Custer was born Alexandra “Sasha” Alexandrovna Tanina in 1990, as the Soviet empire was coming apart, leaving many Russians dislocated and impoverished. She was a “social orphan” — her mother was alive, but abusive and neglectful. She went to the orphanage at age 4, with her 9-year-old sister.

Born prematurely, with a twin who soon died, she was in poor health. At 51/2, she weighed 30 pounds — about the size of an American 2-year-old — and was considered disabled because she had a hearing impairment and an astigmatism. In Los Angeles, she had eye treatment and speech therapy to compensate for hearing problems. She grew up skiing, camping and hiking with her family. She played soccer, ran, danced and swam. They lived near the beach. “It was an ideal place to grow up,” she said, and her health was good.

 “All my siblings are thriving,” she said. “I couldn’t ask for a better family.”

Recently, Dmitri Gudkov, one of the few legislators who opposed the adoption ban, met Custer. “She was lucky the scoundrels passed the law much later,” he wrote on his blog.

 Not all adoptees have done as well, Custer concedes, and her own life was not free of conflict and anxiety, especially during her teenage years. She felt a pull between the child born in a faraway country and the American girl she had become. It took her years to understand that she was both.

“I have two identities,” she said, “Julia and Sasha. Until high school, I was Julia. Then, I was Sasha. Before, I was confused. Now, I’m not.

” When she entered the University of the Pacific in Stockton, Calif., she decided to study Russian, a language she had mostly lost.

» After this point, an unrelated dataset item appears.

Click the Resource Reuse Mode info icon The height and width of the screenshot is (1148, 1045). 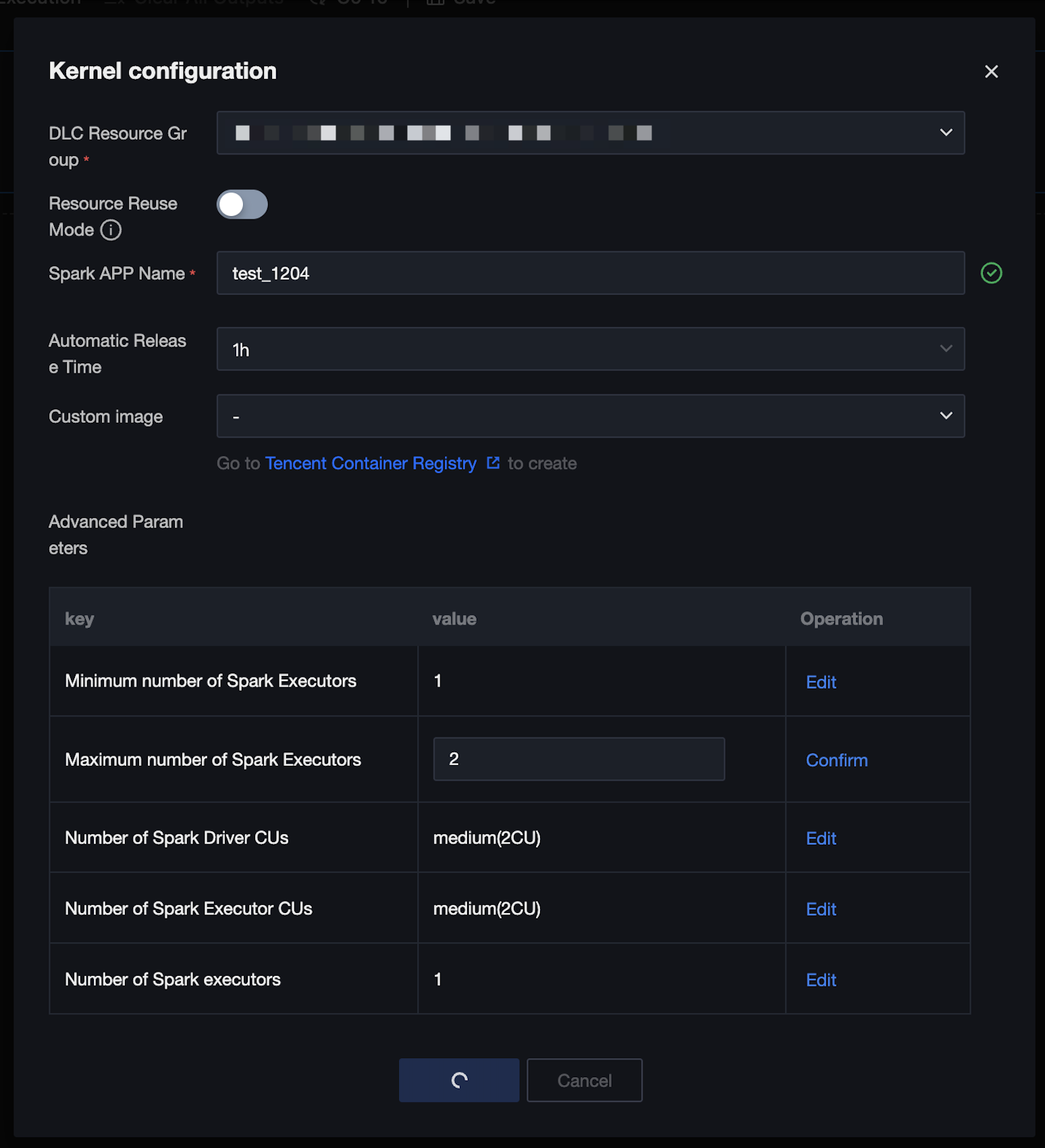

“My idea was to go back and save orphans,” she said, which at first concerned her Russian professor, Elena Savelieva-Thompson, one of the influential adults in her life. “She was worried I was too much of a dreamer.”

Friends and siblings told her to let the past be the past. “For me, it wasn’t enough,” she said. “I have a Russian soul.”

 Return to Russia

In 2011, she returned to St. Petersburg to study Russian, and her first breath of the city stirred visceral memories. “The smell floored me,” she said. “I almost had to sit down. It brought back memories I couldn’t pinpoint. What was I thinking, coming back? I thought I wasn’t strong enough to come back to this city that let me go.”

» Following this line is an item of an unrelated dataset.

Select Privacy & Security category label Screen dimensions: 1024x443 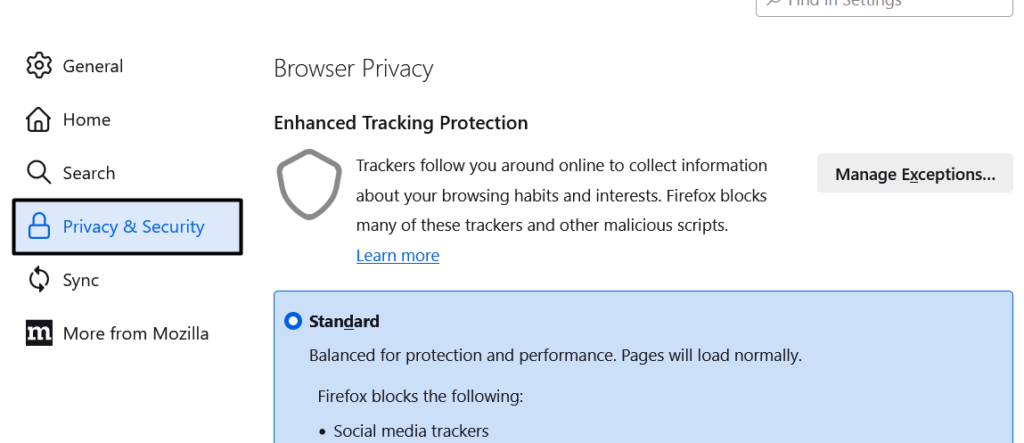133,227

She visited her orphanage, became involved with the children, got to know the director. “I was not ready to find my birth mom,” she said. “I was afraid of answers I didn’t want to face.”

Back in California, she won a Fulbright scholarship and returned to Russia in September to teach English at a technical college in Tambov, a city of 280,000 about 300 miles southeast of Moscow.

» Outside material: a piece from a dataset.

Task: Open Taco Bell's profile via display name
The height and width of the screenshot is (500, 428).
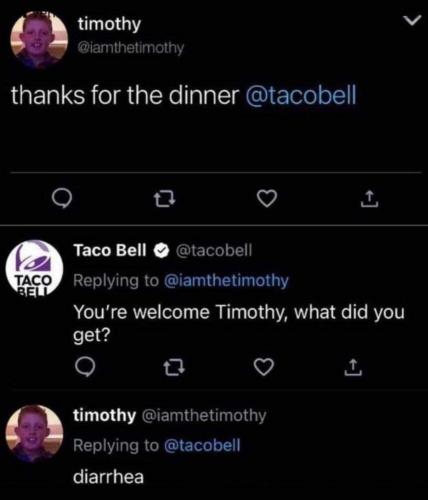Action: [x=110, y=250]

On a recent visit to Moscow for a Fulbright conference, she said she hopes to adopt a Russian child herself some day. She wants to start a program to encourage Americans to make connections with orphans here, by letter and online. She wants to encourage Russians, who adopt in small numbers, to do more.

“I can give what I got from my American side,” she said, “back to my Russian side.”